Ela chama a atenção por, desde seu início imediato, envolver o ouvinte em uma atmosfera dançante, fresca, envolvente e aromática que combina nuances surpreendentemente oníricas por meio da sonoridade experimentada. Conseguindo ser, inclusive, sensorialmente sensual através da união dos pulsos do teclado com a singela trepidação do riff agudo e monossilábico da guitarra, a canção consegue alcançar um grau de sedução alarmante.

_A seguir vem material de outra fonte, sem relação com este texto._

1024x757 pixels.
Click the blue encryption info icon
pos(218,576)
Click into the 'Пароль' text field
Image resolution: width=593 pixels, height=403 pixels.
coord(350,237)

Esse detalhe ganha ainda mais força quando o escopo sonoro é agraciado pela presença vibrante e swingada de um time de instrumentos de sopro que vai do trompete ao saxofone. Conferindo, portanto, uma vivacidade incandescente e irresistível à paisagem que vai amadurecendo, tal combinação instrumental, inclusive, se torna responsável por construir e elevar a harmonia de uma forma irresistivelmente convidativa.
Diante da interpretação lírica assumida pelo vocalista, personagem que entra em cena já consciente de sua posição na construção sensorial da obra, o ambiente passa a ser abraçado por um toque de romantismo lexicalmente atraente e, acima de tudo, viciante. Com seu soul provocante, Bring The Light é uma obra que soa como a captura da paixão fecundada através da luz espectral da lua perante um céu noturno estrelado. Difícil para o ouvinte se manter indiferente perante um ecossistema tão belo, atrativo e provocante.